Il discorso del presidente degli Stati Uniti è un discorso da capo dell’opposizione e, in maniera più problematica, di anticipazione della campagna presidenziale del 2016. O almeno provo a considerarlo così, nella sua parte programmatica di politica interna. Certo, per i prossimi due anni Obama resta commander in chief. Ha le prerogative non indifferenti dell’azione esecutiva e la visibilità, il privilegio retorico del bully pulpit. Ha l’arma del veto, e ha promesso di usarla sulle questioni a lui più care, quelle che definiscono i successi e quindi l’eredità politica e storica della sua (passata) amministrazione.
Ma già il veto è una forma di opposizione, di ostruzionismo alle decisioni di una maggioranza legislativa che non è la sua.
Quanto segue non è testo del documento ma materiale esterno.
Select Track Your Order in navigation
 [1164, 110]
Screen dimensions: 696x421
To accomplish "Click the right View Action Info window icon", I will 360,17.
E che non ha alcuna intenzione di dargli retta. C’è il passaggio iniziale della risposta della portavoce repubblicana, la senatrice Joni Ernst, che è molto esplicito nella sua insolenza: “Poco fa abbiamo ascoltato il presidente esporre la sua visione dell’anno che verrà. Anche se non siamo sempre d’accordo, è importante ascoltare diversi punti di vista in questo grande paese. Apprezziamo il fatto che il presidente abbia condiviso il suo”. Insomma, come si dice al bar, che diamine – siamo un paese libero, ognuno può dire ciò che vuole.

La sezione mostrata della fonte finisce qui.